Impact Evaluation is Critical for Building Knowledge

Unfortunately, evaluations that are done improperly are misleading. They purport to reach conclusions that are actually unsubstantiated. This means the risk of wasting public resources or even harming participants is real. It is for this very reason that clinical trials of medications have become a standard and integral part of medical care. No one would consider prescribing strong medications without properly evaluating their impact or potential side effects. Yet, in social development programs, where huge sums of money can be spent to modify population behaviors, change economic livelihoods, and potentially alter cultures or family structure, no such standard has been adopted. While it is widely recognized that withholding programs that are known to be beneficial would be unethical, the implicit corollary – namely that programs of unknown impact should not be widely replicated without proper controlled evaluation – is frequently dismissed.

Good studies avoid costly mistakes

Findings from impact evaluations can help avoid costly mistakes. For example, an Indian NGO (Seva Mandir) decided to hire a second teacher for their non-formal education centers in the hopes that it would increase attendance and attainment. Twenty-one of the NGO’s 42 centers were randomly selected to receive a second teacher. Intermediate indicators – such as the number of days the school was in session – did improve; however, test scores remained the same. The NGO was able to see that the benefits of the two-teacher initiative were not justified by the cost and redirected its funds to expand other more promising programs (See Duflo 2003).

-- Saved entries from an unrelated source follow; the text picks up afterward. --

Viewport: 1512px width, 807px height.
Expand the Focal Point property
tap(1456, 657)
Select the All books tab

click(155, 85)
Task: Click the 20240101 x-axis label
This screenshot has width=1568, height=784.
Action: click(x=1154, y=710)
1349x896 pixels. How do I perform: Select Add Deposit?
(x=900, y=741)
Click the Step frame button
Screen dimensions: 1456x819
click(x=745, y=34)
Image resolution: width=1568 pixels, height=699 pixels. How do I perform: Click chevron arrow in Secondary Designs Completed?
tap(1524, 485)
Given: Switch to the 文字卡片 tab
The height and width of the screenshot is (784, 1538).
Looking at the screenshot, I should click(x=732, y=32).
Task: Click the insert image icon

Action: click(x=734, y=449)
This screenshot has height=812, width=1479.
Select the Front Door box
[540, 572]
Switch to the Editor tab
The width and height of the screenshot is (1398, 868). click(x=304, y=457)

The value of impact evaluations in avoiding costly mistakes takes on particularly urgency for programs that are scaled up to a national level. For example, in the US, a program entitled Drug Abuse Resistance Education (DARE) had been adopted in 75% of US school districts because it was believed to be effective; however, evaluations with random assignment demonstrated that the program was ineffective, thereby wasting financial resources and school time (Lynam et al 1999, Rosenbaum and Hanson 1998). Similarly, a review of 10 randomized control studies on the policy of “tracking” students, i.e. grouping them by skill levels, showed this approach has little or no effect on student achievement (Mosteller et al 1996). Despite the lack of evidence, skill grouping continues to be the most common basis for organizing classes in US middle and high schools.

Good studies can distinguish successes even under adverse circumstances

For those convinced of the efficacy of their programs, money spent on demonstrating impact through comparisons of participants and non-participants often seem unnecessary. However, without such comparisons, beneficial programs that mitigate negative trends might be mistakenly viewed as failures. For example, numerous programs to prevent the spread of HIV/AIDS are being financed around the world but the best they can hope for in the short run is to slow the rate at which prevalence is increasing. Therefore, unless the programs can demonstrate that the rate at which the disease has spread in their target group is lower than in other appropriately controlled groups, they will look like failures.

This ability to distinguish a successful program under adverse circumstances was demonstrated clearly with a US Department of Labor Summer Training and Education program. A random assignment study found that disadvantaged teens lost half a grade in reading ability – apparently a complete failure. However, non-participants lost a full grade of reading ability. The evaluation demonstrated that the program mitigated the loss of reading ability that naturally occurred during the summer vacation months (Grossman 1994).

Good studies identify real successes

Unfortunately, it is all too common to find poor evaluations that claim to show a program’s positive impact when, in fact, the positive results are due to something other than the program. For example, retrospective studies in Kenya can demonstrate that providing audiovisual aids improved student test scores. But this finding is apparently the result of some unobserved factors because more rigorous randomized assignment studies demonstrate that there is little or no effect (Glewwe et al 2004). Similarly, a US program aimed at assisting poor families through social service visits demonstrated that those receiving the program experienced improvements in family welfare – but so did the families who were randomly assigned to a control group that did not receive the visits (St. Pierre and Layzer 1999). In both cases, a good study helps avoid spending funds on ineffective programs and redirects attention to more promising alternatives.